Se trata de personas que no se permiten cometer un error. Cuando lo hacen, tratan de negarlo culpando a los demás, o se autocastigan emocional y físicamente de variadas formas, entre ellas una que nos es muy común a todos: la obsesión, ese darle vueltas y vueltas en la cabeza a un asunto, para encontrar una respuesta que disminuya la angustia, la culpa, la ansiedad o el dolor que estamos padeciendo, generalmente por no obtener lo que creemos necesitar o, en el caso del autoexigente, no dar la talla en relación con nuestras expectativas sobre nosotros mismos.

El autoexigente perfeccionista puede ser, en un extremo, alguien disciplinado, estructurado, muy responsable, que hace su trabajo a conciencia y oportunamente, con la mayor disposición a seguirlo mejorando, porque nunca queda todo lo bien que pudiera quedar.
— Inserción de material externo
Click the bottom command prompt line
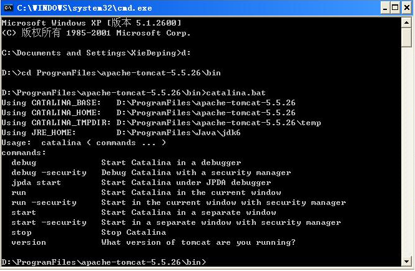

No sabe delegar y, evidentemente, se acarrea una constante sobrecarga de trabajo, con el consecuente estrés, que a la larga producirá graves problemas físicos y
mentales.

En otro extremo puede ser una persona que haga el mínimo esfuerzo en todos los sentidos, por temor a equivocarse si va más allá. Podría incluso cometer errores constante y deliberadamente en cuestiones en que su autoreproche sea aceptable, para no tener que emprender otras responsabilidades que lo llevarán al fracaso en asuntos de imperdonable falla.

Aunque en ambos casos existe un grave problema de autoestima detrás, el ideal de perfección que sobre sí mismos se han planteado, los llevará al otro polo, al narcisismo. Uno será el narcisista insuperable y el otro el hedonista.

Ambos se vuelven tóxicos, pues proyectan su autoexigencia en otros, a quienes hacen sentir que nunca, nada de lo que hagan, será suficiente. Son aquellos que viven señalando los errores ajenos, reclamando, quejándose. Estos últimos rasgos habrán ya aterrizado al autoexigente perfeccionista al nivel de la vida cotidiana, ¿verdad? Haga su lista. Quizá empiece por usted mismo.

El autoexigente perfeccionista es siempre, completa o parcialmente, distante y rígido, pues teme a sus emociones, pero mucho más a la espontaneidad con que estas se presentan, pues su terreno firme es estudiar a priori todas las alternativas ante una situación, real o imaginaria, pero predecible, a diferencia de las reacciones emocionales.

Si temen sus emociones, son por supuesto más que deficientes para ser empáticos. No escuchan a los demás ni les interesan sus sentimientos. Están inmersos en su eterno ruido mental. Todo los lleva al “yo”.

Son, además de los eternos insatisfechos, los perfectos egocéntricos. Muchos de ellos pueden ser figuras públicas y hasta activistas o filántropos; otros, unos verdaderos eremitas, cascarrabias y amargados. Los hace detectables su incapacidad de validar a una persona; al menos no antes de haberla hecho pedazos, a veces muy sutilmente.

Todos podemos y debemos ser autoexigentes en cierta medida; en el trabajo, la escuela o donde se requiera un esfuerzo para ascender. No así en lo familiar y social, donde se supone que debiéramos aceptarnos unos a otros con afecto, sin más. Pero la exigencia es desgraciadamente la medida del amor (lo que creemos erróneamente que es amor): nos lo damos o lo damos a otros solo si somos o son exactamente la persona idealizada. Como esto jamás sucede, la exigencia se convierte en una sed insaciable que no nos deja vivir ni en paz ni felices.